I’m not a vegan by any means; hell, I love a cheeseburger, but the whole ritual baffles me. It’s an industrialized bloodletting that keeps the wheels of modern society greased and spinning.
Greeley is a Cow Town. It holds this title like a badge of honor.
Oceans of farmland, livestock everywhere, and a persistent stench of manure hanging in the air like a bad joke. I’m not here to trash Greeley. I grew up on the stagnant southwest edge, where the city meets with endless fields and Highway 34.
Even there, the aroma of burning blood from the meat plant would creep in.
Most people in that town are used to the routine. If you decide to make your trip to Greeley on Blood Boil Day, you’ll understand the term “Cow Town.”
But that’s all background noise. The next morning, I grab my coat, my keys, and trudge to UNC for the “Future Educators of America” event.

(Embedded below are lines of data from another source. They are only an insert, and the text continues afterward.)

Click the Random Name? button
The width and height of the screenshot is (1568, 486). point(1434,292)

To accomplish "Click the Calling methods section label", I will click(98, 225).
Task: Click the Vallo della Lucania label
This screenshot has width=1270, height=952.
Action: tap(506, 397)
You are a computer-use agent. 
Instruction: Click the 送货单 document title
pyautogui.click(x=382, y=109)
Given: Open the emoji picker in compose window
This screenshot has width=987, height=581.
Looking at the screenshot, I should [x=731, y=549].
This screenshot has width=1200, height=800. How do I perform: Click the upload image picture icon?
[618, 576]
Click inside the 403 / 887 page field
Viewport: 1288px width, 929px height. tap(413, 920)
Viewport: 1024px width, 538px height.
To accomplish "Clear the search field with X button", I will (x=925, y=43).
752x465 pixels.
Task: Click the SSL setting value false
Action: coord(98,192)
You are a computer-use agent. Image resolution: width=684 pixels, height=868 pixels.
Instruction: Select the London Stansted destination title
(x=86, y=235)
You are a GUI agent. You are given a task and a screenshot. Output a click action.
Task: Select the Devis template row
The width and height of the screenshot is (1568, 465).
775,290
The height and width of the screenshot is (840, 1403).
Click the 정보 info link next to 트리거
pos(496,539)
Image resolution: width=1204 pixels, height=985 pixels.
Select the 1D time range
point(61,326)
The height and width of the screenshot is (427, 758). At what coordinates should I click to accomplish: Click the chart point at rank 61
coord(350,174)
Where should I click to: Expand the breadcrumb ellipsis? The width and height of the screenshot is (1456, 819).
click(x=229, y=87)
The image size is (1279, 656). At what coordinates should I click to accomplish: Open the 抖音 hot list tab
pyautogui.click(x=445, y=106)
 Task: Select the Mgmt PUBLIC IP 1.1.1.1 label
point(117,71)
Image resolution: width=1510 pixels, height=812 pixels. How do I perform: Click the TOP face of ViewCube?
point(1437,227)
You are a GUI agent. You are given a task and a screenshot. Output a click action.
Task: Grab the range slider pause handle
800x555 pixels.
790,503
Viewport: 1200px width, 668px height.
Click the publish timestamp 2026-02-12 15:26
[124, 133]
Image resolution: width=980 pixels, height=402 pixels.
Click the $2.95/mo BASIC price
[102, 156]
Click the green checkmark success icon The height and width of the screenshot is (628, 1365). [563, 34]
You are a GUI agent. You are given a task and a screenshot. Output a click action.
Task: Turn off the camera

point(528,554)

What future is that, exactly? The day before, I passed a cluster of protesters armed with cardboard signs, shouting in rhythmic chants, their numbers gaining by the hour.
I didn’t see fear in the protesters’ eyes – I saw hope, I saw power, I saw ambition. They’re fighting to stay out of the cattle cars, refusing to become more bodies for the grinder.
At UNC, we ask: Is this the future we want? The leaders of our children’s fate were in attendance. Fighting for justice, others are just smelling the blood boiling.
The event was on, and it was going fast.
I was bored by lunch and left right after. I escaped to my car, and I was on the road.
Greeley is a known red city. propaganda hangs around every corner. On the edge of town, a banner is posted on a parked, lonesome trailer.
“Justice for Charlie Kirk,” his smirk plastered beside an American flag, asking a question to all who enter: What is American?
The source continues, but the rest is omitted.